Simmer Judge Board

Dispatch a panel of judges, let them score independently, deliberate, and converge on consensus scores + a single ASI. The board's output is identical to a single judge's output — the orchestrator can't tell the difference.

Why a Board

A single judge has blind spots. It anchors on whatever it notices first, and its ASI reflects one perspective. Three judges with different lenses catch different things and challenge each other. The ASI that emerges from deliberation is stronger because blind spots get surfaced.

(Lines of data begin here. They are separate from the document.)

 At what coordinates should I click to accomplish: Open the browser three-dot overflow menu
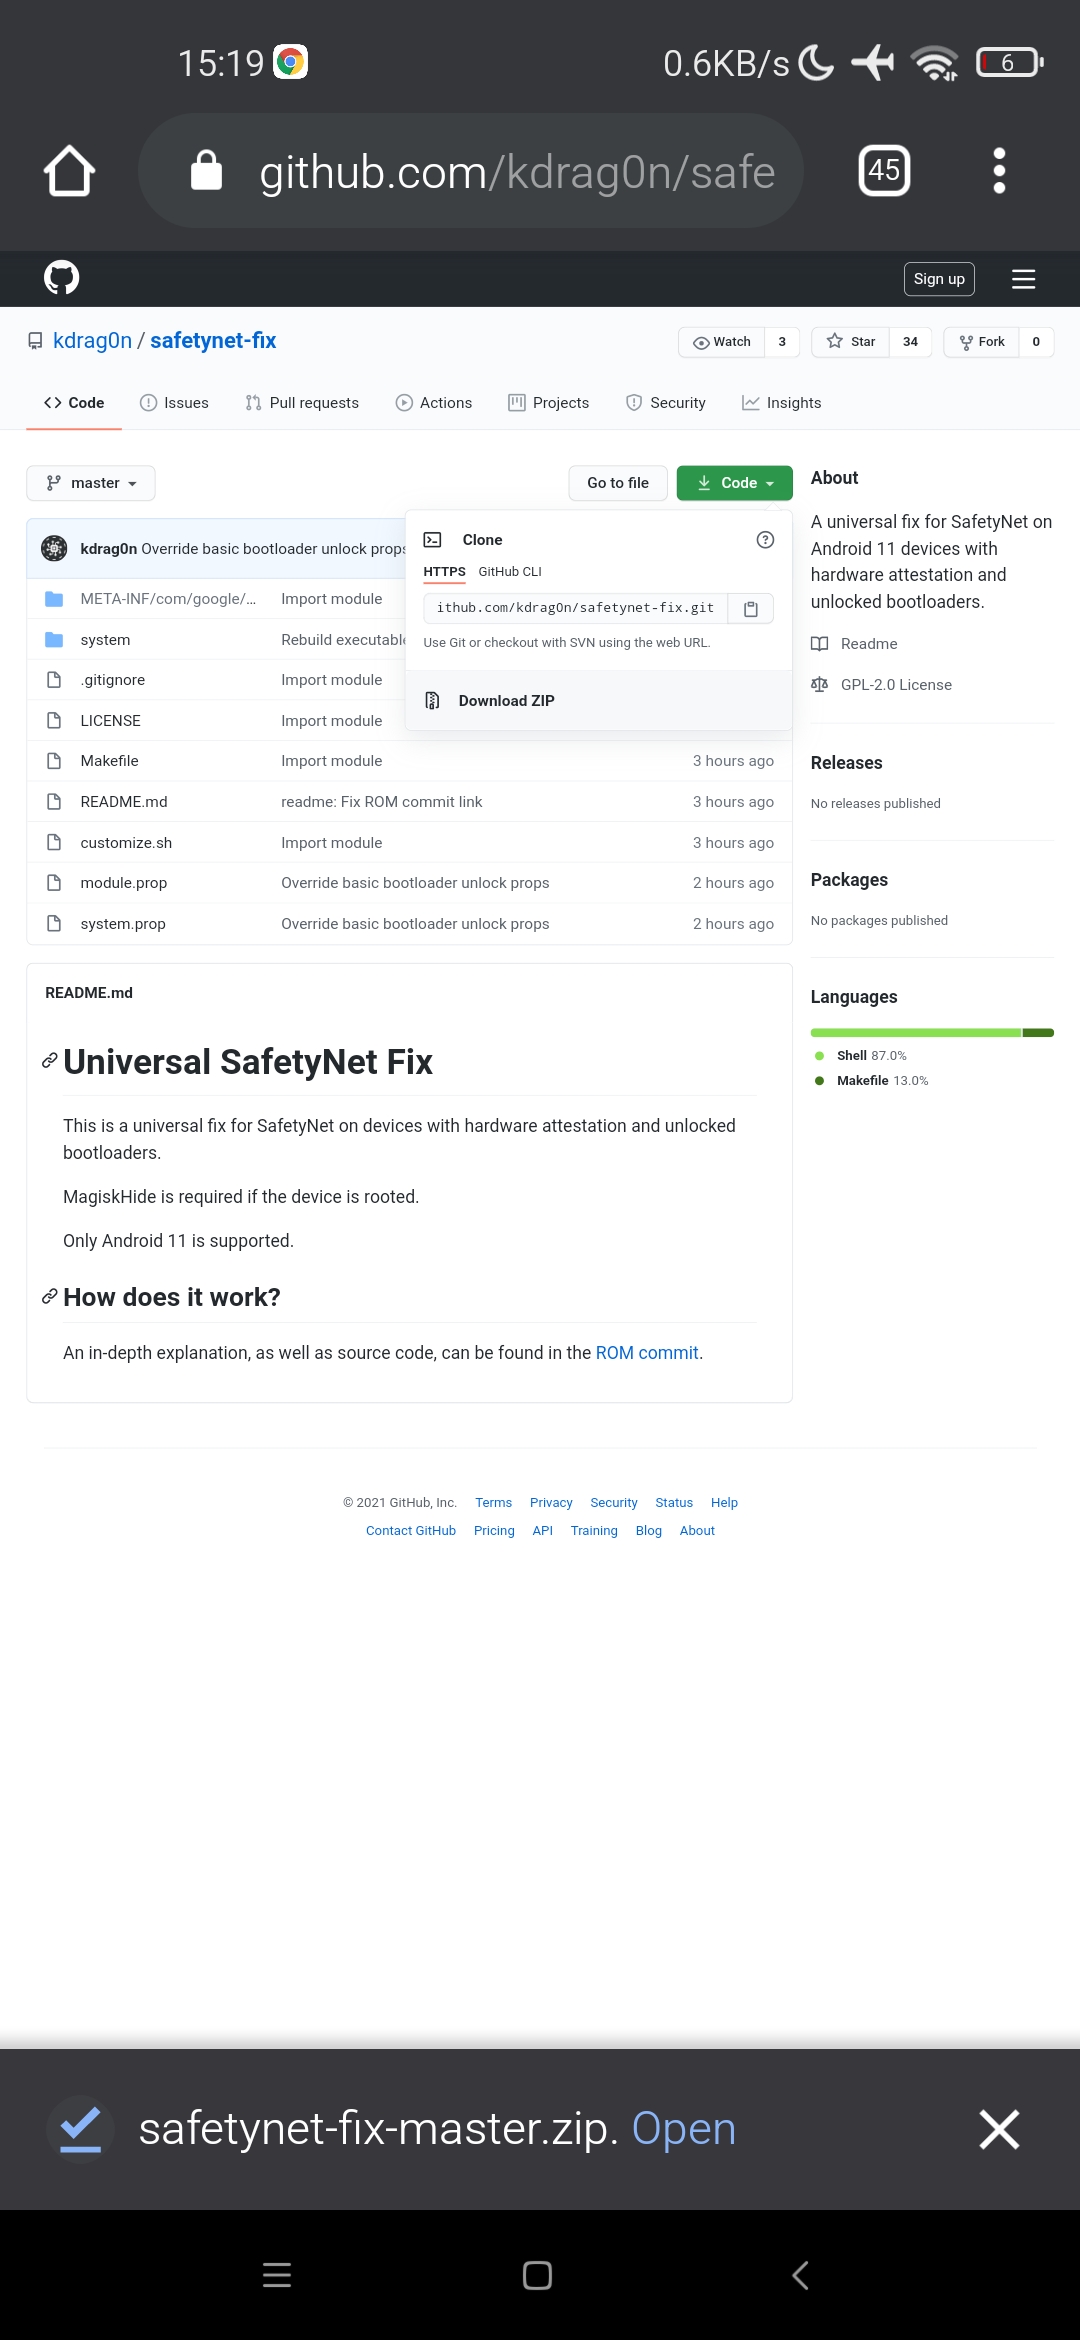click(x=999, y=171)
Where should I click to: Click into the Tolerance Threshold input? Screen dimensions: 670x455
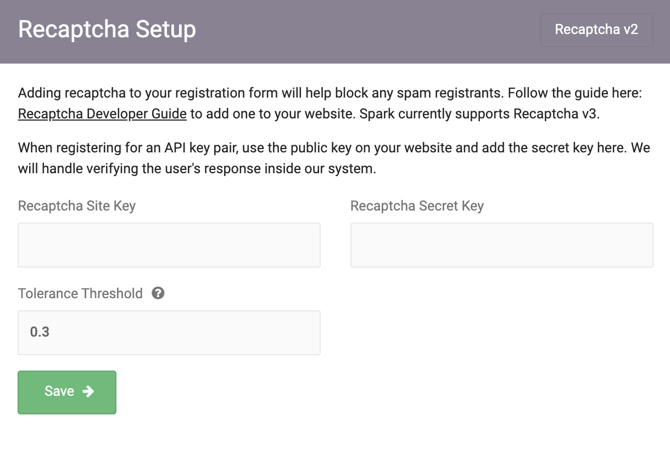click(x=169, y=333)
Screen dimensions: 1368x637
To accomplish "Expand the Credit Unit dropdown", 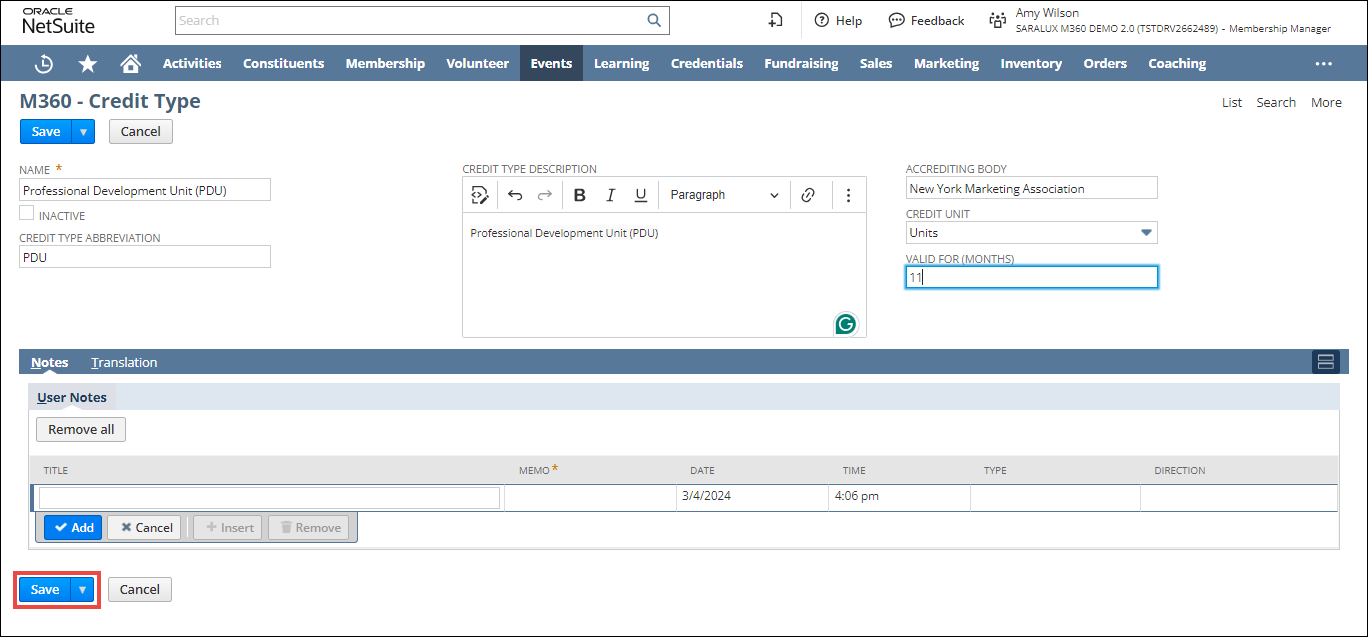I will click(1146, 233).
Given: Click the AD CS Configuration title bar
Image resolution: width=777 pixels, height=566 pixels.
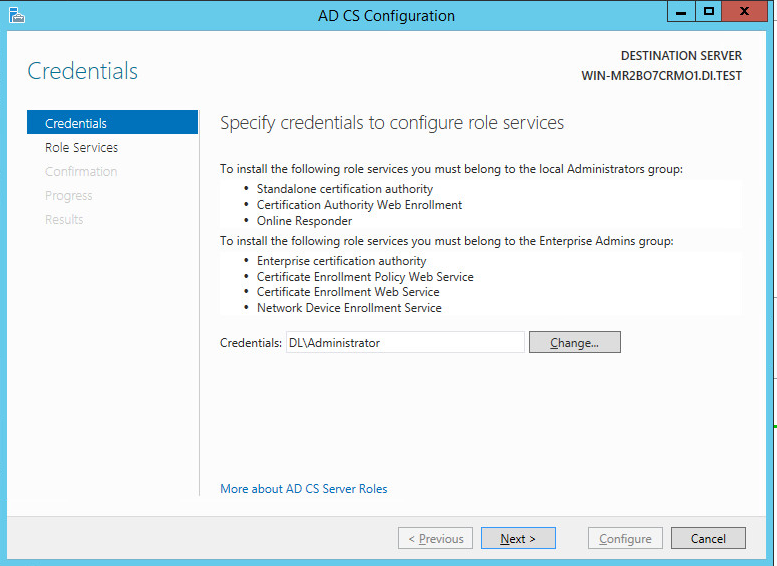Looking at the screenshot, I should (385, 15).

This matters most at plateaus — when a single judge keeps suggesting the same class of fix because it can't see the real bottleneck.

Context You Receive

The board receives the same context the single judge would receive (passed through from the orchestrator):

Current candidate: full artifact text or key workspace files
Criteria rubric: 2-3 criteria with descriptions of what 10/10 looks like
Iteration number: which round this is
Seed calibration (iteration 1+): original seed + iteration-0 scores
Evaluator output (if evaluator mode): stdout/stderr from evaluator command
Context discipline extras (code/pipeline only): previous ASI, iteration history, search space, exploration status

Plus board-specific context:

JUDGE_PANEL (optional): custom judge definitions from setup brief
Problem class: text/creative, code/testable, or pipeline/engineering
ARTIFACT_TYPE: single-file or workspace — this determines what the generator can change
SEARCH_SPACE (if defined): explicit bounds on what's in scope to explore (models, topologies, prompt files, config parameters)
BACKGROUND: constraints, available resources, execution environment (model size, infrastructure, budget). Judges need this to calibrate their ASI to what the executor can actually do.
Previous deliberation summary (iteration 2+): structured as WORKING / NOT WORKING / DIRECTION. Judges must respect the WORKING list — these are elements that have been stable across iterations and should not be removed or changed. The NOT WORKING list prevents retrying failed approaches. The DIRECTION is where the panel's strategic reasoning lives. Build on prior conclusions rather than reasoning from scratch each iteration.

Mutation Bounds

Judges must understand what the generator can actually change. The ASI is worthless if it suggests something outside the generator's scope.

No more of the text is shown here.